One of the largest court systems in the United States is now testing AI inside its courtrooms. The Los Angeles Superior Court has given a small group of civil judges access to Learned Hand, an AI tool that summarizes case filings, organizes evidence, and generates draft tentative rulings.

What Learned Hand Does

Judges are not handing decisions to the AI. Court officials say judicial officers must "review and edit the draft before adopting tentative rulings." The system is designed to cut through administrative paperwork — handling what its CEO calls the "paper blizzard" — so judges can focus on legal reasoning rather than document processing.

Learned Hand founder Shlomo Klapper, a former attorney and federal law clerk, says the tool uses a closed set of legal materials with verification layers built to catch hallucinations before output reaches a judge. "Most of the expense of our large language model is in the verification, not the generation," Klapper told Decrypt.

Why Now

The urgency is data-driven. A February 2026 report by law firm Fisher Phillips found that AI-assisted legal filings rose 49% year-over-year, jumping from roughly 4,100 to 6,400 cases. Courts are being flooded by AI-generated documents at the same time they face staffing shortages.

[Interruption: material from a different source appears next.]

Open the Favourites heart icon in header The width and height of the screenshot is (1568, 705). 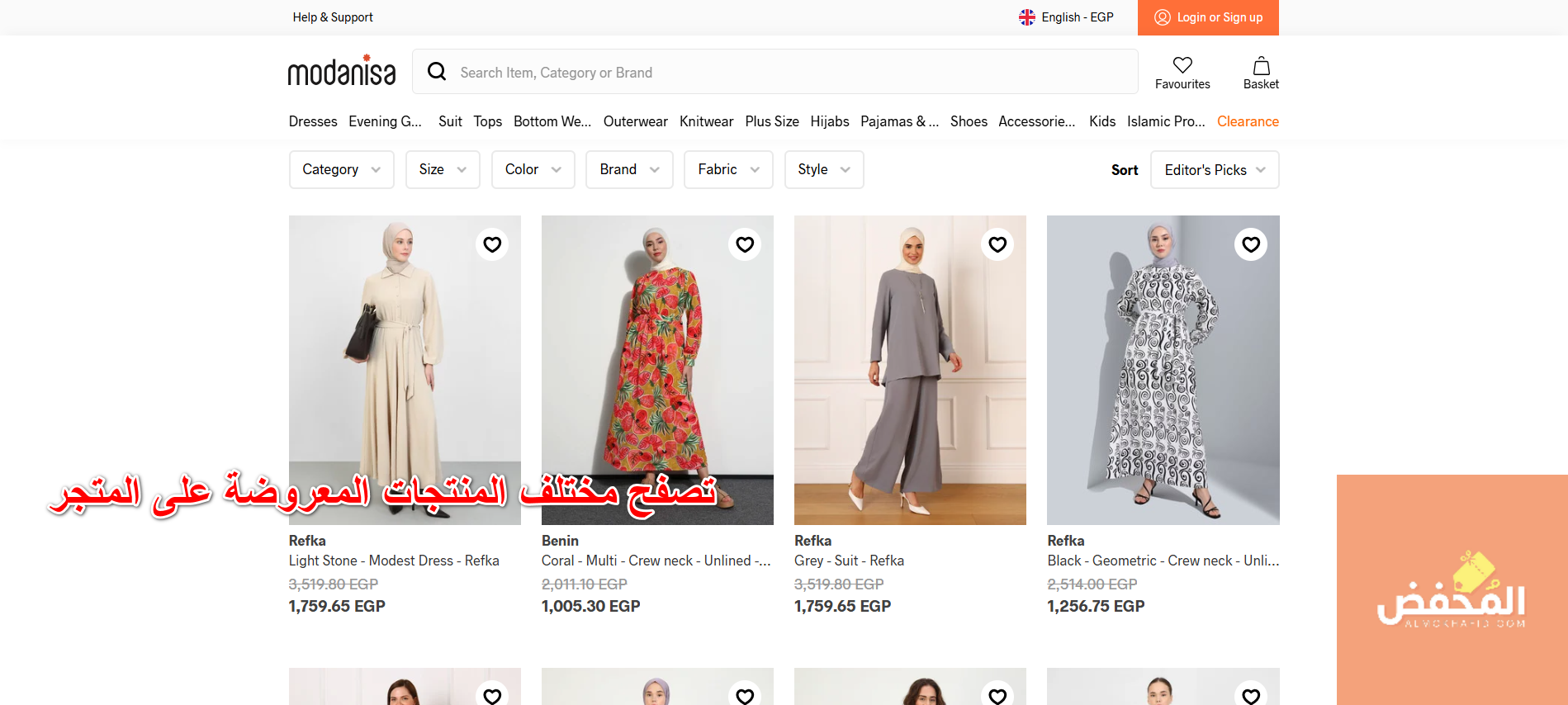tap(1182, 65)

Learned Hand is already deployed in 10 states, including the Michigan Supreme Court. The Los Angeles pilot — covering just six civil court judges for now — is being watched closely as a test of whether AI can help a struggling public institution without compromising judicial independence.

Presiding Judge Sergio C. Tapia II said in a statement that the pilot "will not replace, or in any way compromise, the sanctity, independence, and impartiality of judicial decision-making."